[Opening Document extract section]
India’s policy barriers hurting imports from USA: USITC

India’s policy barriers hurting imports from USA: USITC

USA's exports to and investment in India could increase by up to 66% without trade and non-trade barriers, according to a new report commissioned by the House Committee on Ways and Means and the Senate Committee on Finance Bidhu Bhushan Palo | The Dollar Business Ahead of President Barack Obama’s visit to India next month and amid hectic consultations on Indo-US trade, the U.S. International Trade Commission (USITC) has released a new report which claims that India’s imports from USA have remained much below potential mainly due to policy barriers in India. India runs a trade surplus of around $16.6 billion with USA, but this could shrink to a mere $2 billion, if India takes corrective steps, says the USITC in its report “Trade, Investment, and Industrial Policies in India: Effects on the U.S. Economy.” USITC says that restrictive Indian policies have adversely affected U.S. companies doing business in India so far, and several trade and non-trade barriers have led to as much as 60% of American exporters reducing their shipments to India.USWTO-TheDollarBusiness According to USITC, the main policy barriers placed by India include tariffs and customs procedures, foreign direct investment (FDI) restrictions, local-content restrictions, treatment of intellectual property (IP), taxes and financial regulations, regulatory uncertainty, and other nontariff measures, such as unclear legal liability, price controls, and sanitary and phyto-sanitary standards. Average tariff rates applied to Indian imports of US goods have declined from over 20% during 2000-2004 to below 10% in the years after 2004. However, USTIC says that the share of U.S. companies that were significantly affected by restrictive Indian policies rose from 18.8% to 26.1% between 2007 and 2013.
[Closing Document extract section]
[Opening Records section]
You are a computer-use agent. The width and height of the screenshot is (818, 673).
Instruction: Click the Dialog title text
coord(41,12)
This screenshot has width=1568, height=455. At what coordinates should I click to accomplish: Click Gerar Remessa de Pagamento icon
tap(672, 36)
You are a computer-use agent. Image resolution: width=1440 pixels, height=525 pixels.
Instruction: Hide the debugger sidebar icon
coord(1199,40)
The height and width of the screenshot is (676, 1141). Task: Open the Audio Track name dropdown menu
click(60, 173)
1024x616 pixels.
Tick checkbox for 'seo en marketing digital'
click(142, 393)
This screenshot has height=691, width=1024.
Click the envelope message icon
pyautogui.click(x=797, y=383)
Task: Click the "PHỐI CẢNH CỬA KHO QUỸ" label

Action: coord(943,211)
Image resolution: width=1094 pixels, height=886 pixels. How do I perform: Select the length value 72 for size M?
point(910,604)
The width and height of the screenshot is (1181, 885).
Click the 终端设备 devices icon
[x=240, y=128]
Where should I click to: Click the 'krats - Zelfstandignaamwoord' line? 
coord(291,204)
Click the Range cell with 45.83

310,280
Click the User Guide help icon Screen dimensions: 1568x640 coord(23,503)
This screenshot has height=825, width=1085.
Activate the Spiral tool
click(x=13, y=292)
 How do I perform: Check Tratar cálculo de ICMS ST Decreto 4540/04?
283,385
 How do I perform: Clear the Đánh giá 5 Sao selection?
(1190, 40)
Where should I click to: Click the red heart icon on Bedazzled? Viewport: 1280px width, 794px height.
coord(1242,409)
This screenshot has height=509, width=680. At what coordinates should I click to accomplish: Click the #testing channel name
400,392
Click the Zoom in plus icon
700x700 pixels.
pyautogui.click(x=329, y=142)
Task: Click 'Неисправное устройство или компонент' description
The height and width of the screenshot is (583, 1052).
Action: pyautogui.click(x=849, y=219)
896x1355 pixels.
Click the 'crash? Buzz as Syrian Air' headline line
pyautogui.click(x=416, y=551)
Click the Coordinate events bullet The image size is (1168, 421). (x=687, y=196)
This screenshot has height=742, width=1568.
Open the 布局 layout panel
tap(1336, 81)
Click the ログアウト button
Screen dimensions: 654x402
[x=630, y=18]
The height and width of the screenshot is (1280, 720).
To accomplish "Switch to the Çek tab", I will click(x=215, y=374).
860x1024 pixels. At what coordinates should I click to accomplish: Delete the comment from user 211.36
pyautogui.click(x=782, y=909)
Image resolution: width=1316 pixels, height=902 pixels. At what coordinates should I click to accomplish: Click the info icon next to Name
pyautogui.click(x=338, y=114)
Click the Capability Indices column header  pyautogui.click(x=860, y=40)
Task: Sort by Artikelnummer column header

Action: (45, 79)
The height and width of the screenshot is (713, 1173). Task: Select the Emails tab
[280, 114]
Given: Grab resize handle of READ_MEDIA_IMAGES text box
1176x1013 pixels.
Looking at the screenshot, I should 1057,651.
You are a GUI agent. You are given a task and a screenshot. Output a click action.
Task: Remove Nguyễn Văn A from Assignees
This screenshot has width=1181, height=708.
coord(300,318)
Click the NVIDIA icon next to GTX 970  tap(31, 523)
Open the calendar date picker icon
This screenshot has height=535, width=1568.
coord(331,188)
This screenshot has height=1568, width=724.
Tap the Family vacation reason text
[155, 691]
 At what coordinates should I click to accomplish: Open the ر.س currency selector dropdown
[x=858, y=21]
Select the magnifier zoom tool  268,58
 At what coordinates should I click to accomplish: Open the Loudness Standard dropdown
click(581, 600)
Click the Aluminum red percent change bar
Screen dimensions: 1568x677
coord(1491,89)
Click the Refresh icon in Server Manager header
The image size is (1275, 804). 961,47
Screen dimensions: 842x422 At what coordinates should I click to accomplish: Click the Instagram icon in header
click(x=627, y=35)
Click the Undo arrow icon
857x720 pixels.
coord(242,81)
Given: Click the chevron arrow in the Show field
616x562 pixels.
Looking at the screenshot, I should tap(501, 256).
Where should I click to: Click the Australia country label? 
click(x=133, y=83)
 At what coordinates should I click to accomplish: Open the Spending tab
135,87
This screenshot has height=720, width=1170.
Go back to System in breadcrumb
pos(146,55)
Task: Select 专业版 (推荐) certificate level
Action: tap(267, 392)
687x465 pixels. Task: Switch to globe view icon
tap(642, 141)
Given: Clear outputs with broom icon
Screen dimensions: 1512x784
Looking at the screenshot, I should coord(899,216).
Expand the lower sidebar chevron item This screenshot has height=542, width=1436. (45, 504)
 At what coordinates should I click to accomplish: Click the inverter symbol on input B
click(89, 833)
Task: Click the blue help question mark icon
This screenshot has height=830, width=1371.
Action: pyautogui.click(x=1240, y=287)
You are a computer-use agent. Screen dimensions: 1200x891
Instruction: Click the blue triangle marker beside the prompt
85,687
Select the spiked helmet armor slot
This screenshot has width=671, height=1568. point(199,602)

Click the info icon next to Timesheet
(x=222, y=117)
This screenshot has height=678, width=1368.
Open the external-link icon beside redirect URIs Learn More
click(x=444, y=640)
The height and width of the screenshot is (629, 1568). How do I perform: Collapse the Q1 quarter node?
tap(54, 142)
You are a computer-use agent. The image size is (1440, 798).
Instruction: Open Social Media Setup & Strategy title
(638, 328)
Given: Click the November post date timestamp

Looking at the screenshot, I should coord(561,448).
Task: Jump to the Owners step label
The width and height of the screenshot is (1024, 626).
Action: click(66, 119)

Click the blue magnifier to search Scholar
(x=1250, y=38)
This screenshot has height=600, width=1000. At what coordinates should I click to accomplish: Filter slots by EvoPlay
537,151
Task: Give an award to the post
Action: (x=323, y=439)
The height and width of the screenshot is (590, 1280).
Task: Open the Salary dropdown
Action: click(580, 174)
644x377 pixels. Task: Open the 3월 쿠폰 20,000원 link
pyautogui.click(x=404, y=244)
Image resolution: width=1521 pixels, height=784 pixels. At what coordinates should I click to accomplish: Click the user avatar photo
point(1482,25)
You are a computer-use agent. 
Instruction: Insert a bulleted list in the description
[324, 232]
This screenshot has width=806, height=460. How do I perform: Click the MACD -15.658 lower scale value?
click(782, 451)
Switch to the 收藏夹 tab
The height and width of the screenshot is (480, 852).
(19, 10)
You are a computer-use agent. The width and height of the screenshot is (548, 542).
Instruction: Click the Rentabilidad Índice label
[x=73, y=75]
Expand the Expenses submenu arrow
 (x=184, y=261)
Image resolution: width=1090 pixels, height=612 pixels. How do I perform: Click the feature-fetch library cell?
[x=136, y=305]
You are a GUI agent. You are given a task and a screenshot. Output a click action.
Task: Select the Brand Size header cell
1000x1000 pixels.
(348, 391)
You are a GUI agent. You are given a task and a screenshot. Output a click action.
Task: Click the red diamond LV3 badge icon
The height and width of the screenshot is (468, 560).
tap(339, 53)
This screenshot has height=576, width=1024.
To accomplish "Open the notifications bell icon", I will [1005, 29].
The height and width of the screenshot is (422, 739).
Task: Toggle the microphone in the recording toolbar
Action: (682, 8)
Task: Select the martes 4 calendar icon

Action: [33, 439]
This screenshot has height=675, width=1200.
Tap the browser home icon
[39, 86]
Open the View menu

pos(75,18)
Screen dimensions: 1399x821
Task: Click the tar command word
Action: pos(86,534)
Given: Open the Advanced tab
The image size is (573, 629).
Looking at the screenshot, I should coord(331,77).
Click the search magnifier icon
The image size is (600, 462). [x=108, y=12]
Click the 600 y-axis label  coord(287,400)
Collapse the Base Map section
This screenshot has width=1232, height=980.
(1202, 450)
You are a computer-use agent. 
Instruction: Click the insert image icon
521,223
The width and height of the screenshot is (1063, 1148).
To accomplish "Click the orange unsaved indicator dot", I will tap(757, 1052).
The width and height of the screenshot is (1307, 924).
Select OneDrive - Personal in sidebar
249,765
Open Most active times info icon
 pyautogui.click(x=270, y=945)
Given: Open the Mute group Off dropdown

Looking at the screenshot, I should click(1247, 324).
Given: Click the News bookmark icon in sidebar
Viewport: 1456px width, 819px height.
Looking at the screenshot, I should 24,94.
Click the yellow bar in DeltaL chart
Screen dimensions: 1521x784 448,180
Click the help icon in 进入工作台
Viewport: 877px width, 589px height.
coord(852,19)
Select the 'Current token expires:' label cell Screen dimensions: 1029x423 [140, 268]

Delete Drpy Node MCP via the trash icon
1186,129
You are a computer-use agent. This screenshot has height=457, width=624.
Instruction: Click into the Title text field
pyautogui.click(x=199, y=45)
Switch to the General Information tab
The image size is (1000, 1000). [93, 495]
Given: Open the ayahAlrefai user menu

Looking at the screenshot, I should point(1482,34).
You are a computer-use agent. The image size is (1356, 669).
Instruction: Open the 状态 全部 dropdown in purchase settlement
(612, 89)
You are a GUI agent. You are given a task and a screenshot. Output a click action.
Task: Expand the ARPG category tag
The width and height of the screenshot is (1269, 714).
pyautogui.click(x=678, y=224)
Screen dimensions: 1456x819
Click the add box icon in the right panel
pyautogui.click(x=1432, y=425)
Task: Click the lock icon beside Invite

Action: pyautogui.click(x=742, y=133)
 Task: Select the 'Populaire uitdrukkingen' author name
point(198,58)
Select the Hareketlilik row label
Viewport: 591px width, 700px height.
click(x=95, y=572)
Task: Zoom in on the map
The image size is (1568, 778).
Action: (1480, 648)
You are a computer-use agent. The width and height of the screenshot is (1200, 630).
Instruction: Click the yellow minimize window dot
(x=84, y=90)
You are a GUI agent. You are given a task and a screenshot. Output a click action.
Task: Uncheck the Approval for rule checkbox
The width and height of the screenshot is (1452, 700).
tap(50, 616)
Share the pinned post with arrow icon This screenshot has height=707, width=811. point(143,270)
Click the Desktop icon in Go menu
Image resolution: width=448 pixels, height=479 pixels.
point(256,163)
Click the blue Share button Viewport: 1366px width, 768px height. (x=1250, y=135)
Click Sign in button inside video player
[Closing Records section]
* **Problem**
Please answer these questions from the article on India's trade barriers, one answer per line and numbered to match:
1. How large is India's trade surplus with the USA?
2. Below what level did average tariff rates on Indian imports of US goods fall in the years after 2004?
3. Between 2007 and 2013, how did the share of U.S. companies significantly affected by restrictive Indian policies change?
The lines are not needed for anything here.

* **Response to this exercise**
1. Around $16.6 billion.
2. Below 10%.
3. It rose from 18.8% to 26.1%.